Work instruction
Return the full listing character for character, without its pictures.

--- Information provided ---

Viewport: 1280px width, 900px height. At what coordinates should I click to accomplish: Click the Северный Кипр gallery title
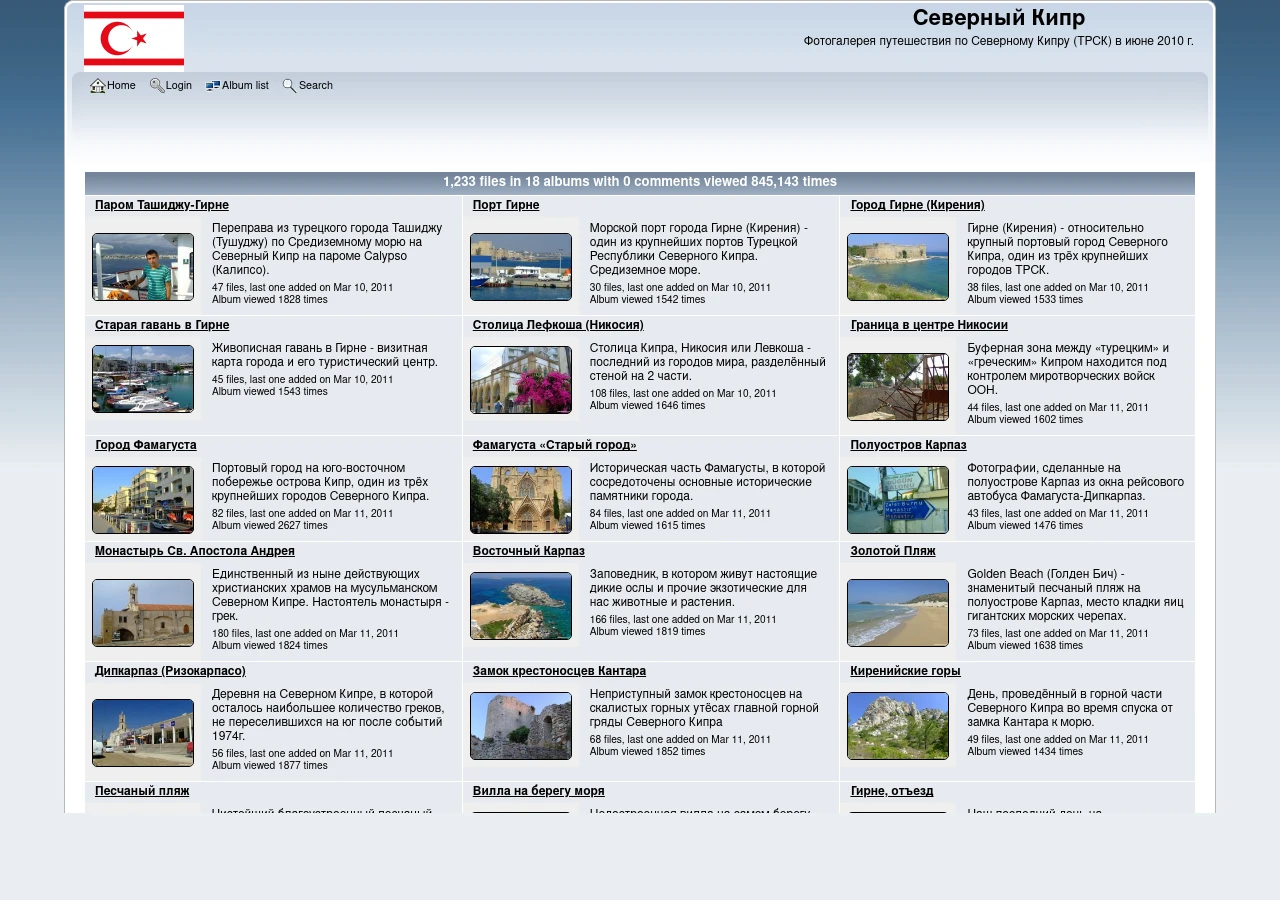point(999,18)
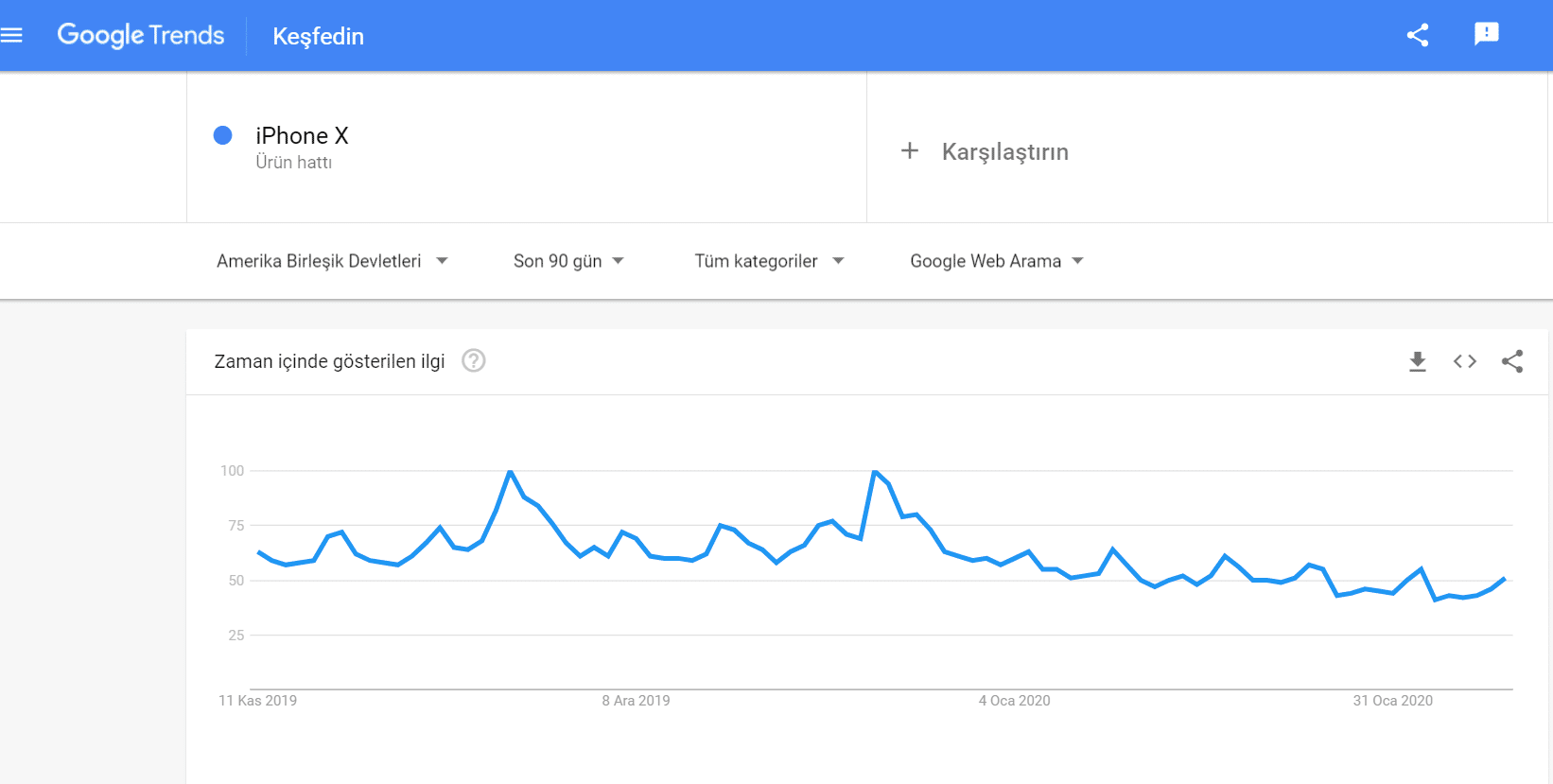The height and width of the screenshot is (784, 1553).
Task: Open the embed code for the chart
Action: click(x=1464, y=361)
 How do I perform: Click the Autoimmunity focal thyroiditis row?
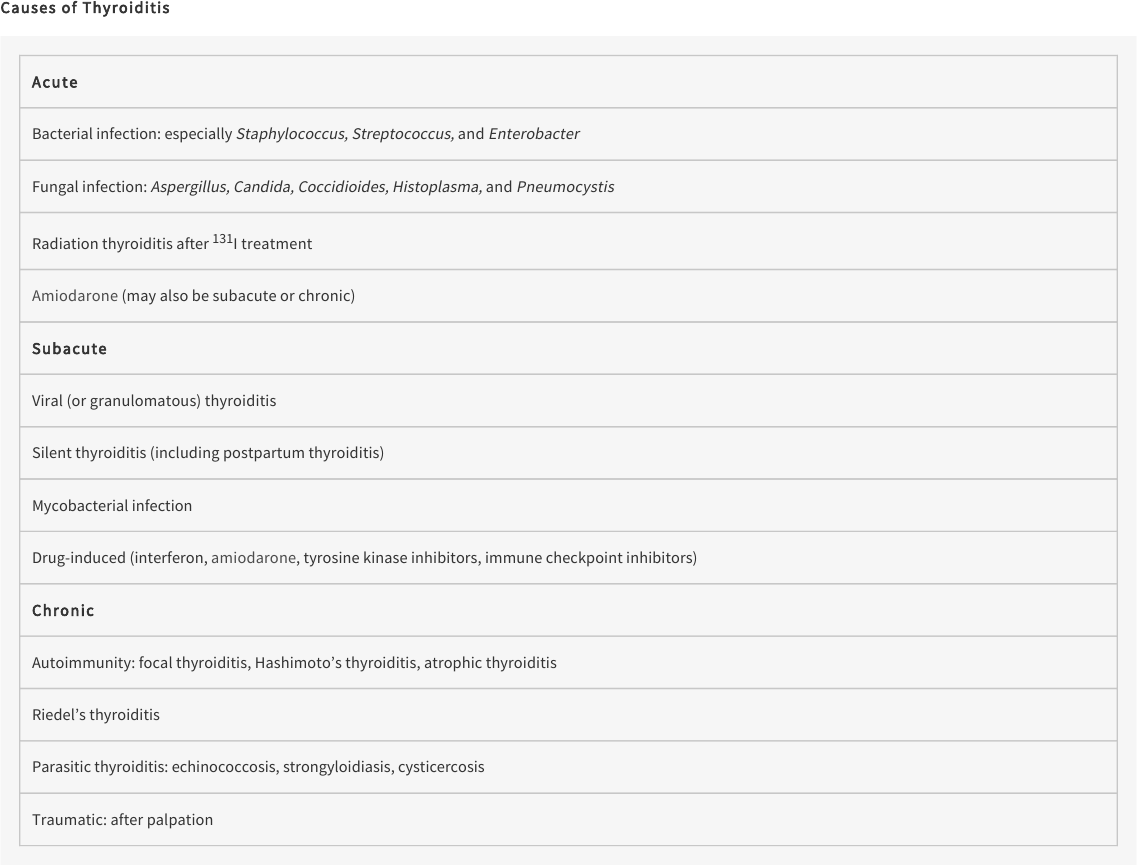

---

Exercise output
Viewport: 1280px width, 900px height. At what coordinates should I click to accomplish: Click the Северный Кипр gallery title
point(999,18)
The height and width of the screenshot is (784, 1553).
Task: Open the embed code for the chart
Action: click(x=1464, y=361)
 How do I perform: Click the Autoimmunity focal thyroiditis row?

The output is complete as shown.